CHAPTER I. WHEN GREEN GRASS COMES

Old Applehead Furrman jogging home across the mesa from Albuquerque sniffed
the soft breeze that came from opal-tinted distances and felt poignantly that
spring was indeed here. The grass thick and green in the sheltered places
was fast painting all the higher ridges and foot-hill slopes and with the
green grass came the lank-bodied big-kneed calves; which meant that. roundup
time was at hand. Applehead did not own more than a thousand head of cattle
counting every hoof that walked under his brand. And with the incipient
lethargy of old age creeping into his habits of life roundup time was not
with him the important season it once had been; for several years he had been
content to hire a couple of men to represent him in the roundups of the larger
outfits--men whom he could trust to watch fairly well his interests. By that
method he avoided much trouble and hurry and hard work--and escaped also the
cares which come with wealth.

But this spring was not as other springs had been. Something--whether an
awakened ambition or an access of sentiment regarding range matters he did
not know--was stirring the blood in Applehead's veins. Never since the days
when he had been a cowpuncher had the wide spaces called to him so
alluringly; never had his mind dwelt so insistently upon the approach of
spring roundup. Perhaps it was because he heard so much range talk at the
ranch where the boys of the Flying U were foregathered in uneasy idleness
their fingers itching for the feel of lariat ropes and branding irons while
they gazed out over the wide spaces of the mesa.

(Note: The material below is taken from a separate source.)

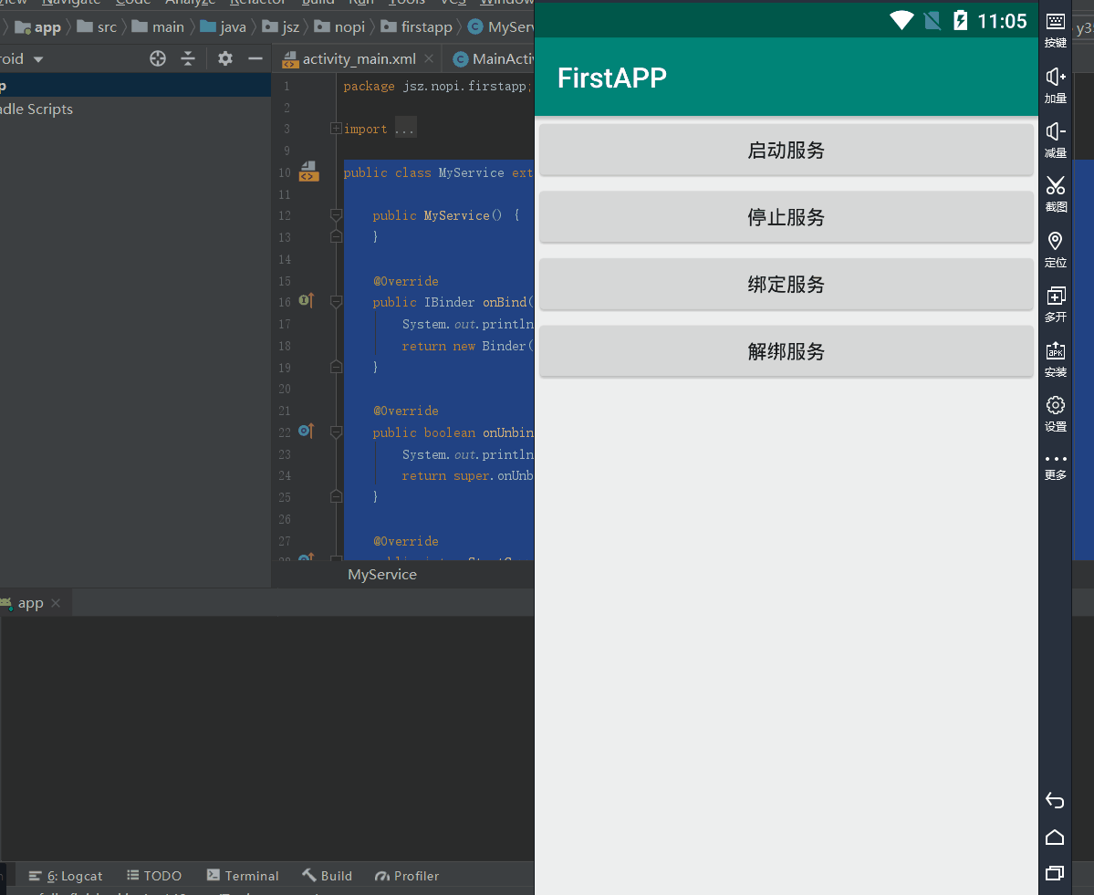1094x895 pixels.
Task: Open the emulator more options ellipsis
Action: pos(1055,460)
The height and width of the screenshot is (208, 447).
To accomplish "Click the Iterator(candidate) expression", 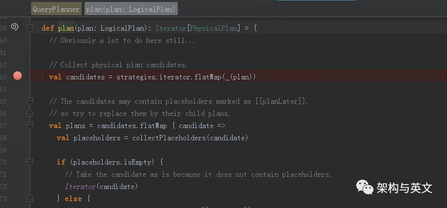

So much good rangeland unharnessed by wire fencing the Flying U boys had not
seen for many a day. During the winter they had been content to ride over it
merely for the purpose of helping to make a motion picture of the range but
with the coming of green grass and with the reaction that followed the
completion of the picture that in the making had filled all their thoughts
they were not so content. To the inevitable reaction had been added a nerve
racking period of idleness and uncertainty while Luck Lindsay their director
strove with the Great Western Film Company in Los Angeles for terms and prices
that would make for the prosperity of himself and his company.

In his heart Applehead knew just as the Happy Family knew that Luck had good
and sufficient reasons for over-staying the time-limit he had given himself
for the trip. But knowing that Luck was not to be blamed for his long absence
did not lessen their impatience nor did it stifle the call of the wide spaces
nor the subtle influence of the winds that blew softly over the uplands.

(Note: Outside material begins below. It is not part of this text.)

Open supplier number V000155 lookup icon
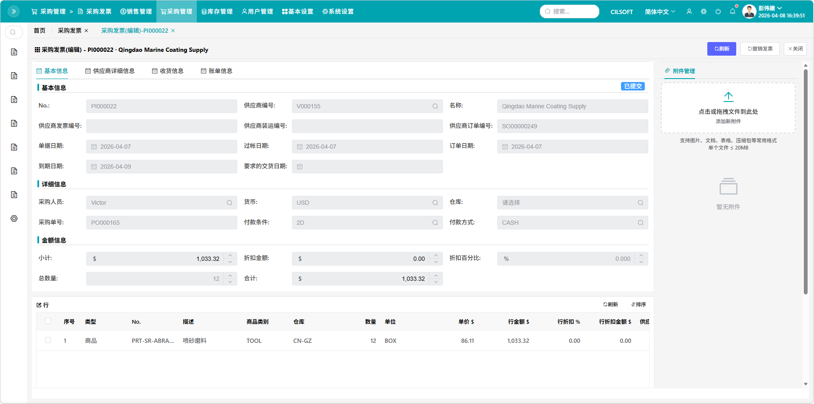The height and width of the screenshot is (404, 814). pos(435,106)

By the time he reached the ranch Applehead had persuaded himself that the
immediate gathering of his cattle was an imperative duty and that he himself
must perform it. He could not he told himself afford to wait around any
longer for luck. Maybe when he came Luck would have nothing but disappointment
for them Maybe--Luck was so consarned stubborn when he got an idea in his
head--maybe be wouldn't come to any agreement with the Great Western. Maybe
they wouldn't offer him enough money or leave him enough freedom in his work;
maybe he would "fly back on the rope" at the last minute and come back with
nothing accomplished. Applehead with the experience gleaned from the stress
of seeing luck produce one feature picture without any financial backing
whatever and without half enough capital was not looking forward with any
enthusiasm to another such ordeal. He did not believe when all was said and
done that the Flying U boys would be so terribly eager to repeat the
performance. He did believe--or he made himself think he believed--that the
only sensible thing to do right then was to take the boys and go out and start
a roundup of his own. It wouldn't take long--his cattle weren't so badly
scattered this year.

"Where's Andy at?" he asked Pink who happened to be leaning boredly over the
gate when he rode up to the corral. Andy Green having been left in nominal
charge of the outfit when Luck left must be consulted Applehead supposed.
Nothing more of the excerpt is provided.